The purpose of this document is to analyze the season history of the Cincinnati Reds baseball franchise from 1882 to 2019. As a die-hard Reds fan and a follower of baseball statistics, I enjoyed researching the season history of my favorite team to find interesting trends and revelations. In addition, I took a Sabermetrics class at Xavier that inspired me to continue playing around with baseball data in my free time. I scraped a datatable from baseball-reference that displays every single season the Cincinnati Reds have played to date. Here is the link:
https://www.baseball-reference.com/teams/CIN/index.shtml
Information found in the table include wins, losses, runs scored, runs allowed, winning percentage, average batter age, average pitcher age, etc.
The packages in R I loaded up and used are listed below along with their purpose in my analysis:
XML: Working with XML table objects on HTML webpages
rvest: Useful tooks for working with HTML and XML
RCurl: Convenient HTTP forms
magritter: Adding piping functionality
httr:Useful for web authentication
tidyverse: The tidyverse is a collection of open source R packages that help model, transform, and visualize data. In the tidyverse, I used the ggplot2 package throughout my analysis to create my visualizations, and I used the dplyr package to filter and manipulate the data.
scales: I used the scales library to prevent R from labeling my axes in a scientific format.
To install these packages in R, use the following command: install.packages(c(“XML”, “rvest”, “RCurl”, “magritter”, httr“,”tidyverse“,”scales"))
After scraping the data table from baseball-reference, I asked a series of 5 questions I wanted to investigate.
The Steroid Era is a dark chapter in baseball history where many players used PEDs to gain an advantage.

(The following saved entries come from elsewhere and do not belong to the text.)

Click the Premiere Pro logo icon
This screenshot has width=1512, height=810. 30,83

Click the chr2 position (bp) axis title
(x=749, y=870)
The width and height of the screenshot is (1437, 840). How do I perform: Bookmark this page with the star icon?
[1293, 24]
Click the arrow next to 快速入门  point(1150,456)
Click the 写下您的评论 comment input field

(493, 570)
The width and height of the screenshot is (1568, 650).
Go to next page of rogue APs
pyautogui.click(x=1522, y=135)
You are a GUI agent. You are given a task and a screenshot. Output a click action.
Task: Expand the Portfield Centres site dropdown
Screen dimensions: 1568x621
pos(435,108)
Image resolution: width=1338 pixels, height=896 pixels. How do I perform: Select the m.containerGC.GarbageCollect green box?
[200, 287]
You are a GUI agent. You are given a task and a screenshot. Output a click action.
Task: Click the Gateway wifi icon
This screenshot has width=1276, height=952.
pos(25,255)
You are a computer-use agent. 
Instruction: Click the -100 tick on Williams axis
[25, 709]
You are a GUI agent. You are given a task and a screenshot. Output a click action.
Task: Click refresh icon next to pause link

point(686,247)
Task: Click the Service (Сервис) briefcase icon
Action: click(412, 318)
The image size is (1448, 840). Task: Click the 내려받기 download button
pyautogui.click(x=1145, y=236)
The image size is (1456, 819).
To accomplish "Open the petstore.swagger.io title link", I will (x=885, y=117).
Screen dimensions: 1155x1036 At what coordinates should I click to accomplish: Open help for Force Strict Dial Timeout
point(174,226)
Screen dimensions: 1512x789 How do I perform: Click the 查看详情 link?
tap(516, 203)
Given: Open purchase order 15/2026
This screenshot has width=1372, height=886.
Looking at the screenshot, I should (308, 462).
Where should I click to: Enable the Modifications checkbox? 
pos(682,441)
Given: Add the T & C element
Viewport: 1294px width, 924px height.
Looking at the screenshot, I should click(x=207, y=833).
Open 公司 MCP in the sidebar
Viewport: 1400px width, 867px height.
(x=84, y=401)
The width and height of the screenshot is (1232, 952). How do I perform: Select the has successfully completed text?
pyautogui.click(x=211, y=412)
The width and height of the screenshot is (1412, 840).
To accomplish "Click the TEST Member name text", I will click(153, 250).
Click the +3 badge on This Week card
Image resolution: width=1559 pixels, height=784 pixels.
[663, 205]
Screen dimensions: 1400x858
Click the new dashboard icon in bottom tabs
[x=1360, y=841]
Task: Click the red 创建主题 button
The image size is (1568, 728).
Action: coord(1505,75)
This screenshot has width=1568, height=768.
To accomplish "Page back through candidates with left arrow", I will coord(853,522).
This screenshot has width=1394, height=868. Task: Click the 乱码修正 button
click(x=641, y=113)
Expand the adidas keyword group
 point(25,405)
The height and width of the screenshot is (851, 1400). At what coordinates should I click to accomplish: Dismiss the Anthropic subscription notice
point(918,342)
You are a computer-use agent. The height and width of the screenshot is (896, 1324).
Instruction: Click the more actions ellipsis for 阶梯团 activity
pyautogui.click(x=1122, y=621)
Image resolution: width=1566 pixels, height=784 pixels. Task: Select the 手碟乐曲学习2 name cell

As a result, we witnessed spectacular home run numbers from many players throughout the ‘90s and early ’00s, such as Barry Bonds, Mark McGwire, and Sammy Sosa. I’m curious to see if the Steroid Era is reflected in the Reds’ history too. I will compare the average amount of runs scored and allowed in each Reds era by grouping each season by their respective era. I identified 7 eras in baseball: Deadball (1901-1919), Lively Ball (1920-1945), Post-War (1946-1960), Expansion (1961-1976), Free Agency (1977-1993), Steroid (1994-2005), and Modern (2006-2019).
Based on the two bar graphs, the Steroid Era in Reds History had the most runs scored and allowed on average in a season. This indicates that Reds players were probably using PEDs to increase their chances of hitting long balls, and Reds pitchers faced players from other teams that frequently used PEDs. All in all, while the Steroid Era condemns certain individuals like Barry Bonds, it’s important to note that everyone probably used them in this time, too, because the MLB didn’t test their players for PEDs until 2003.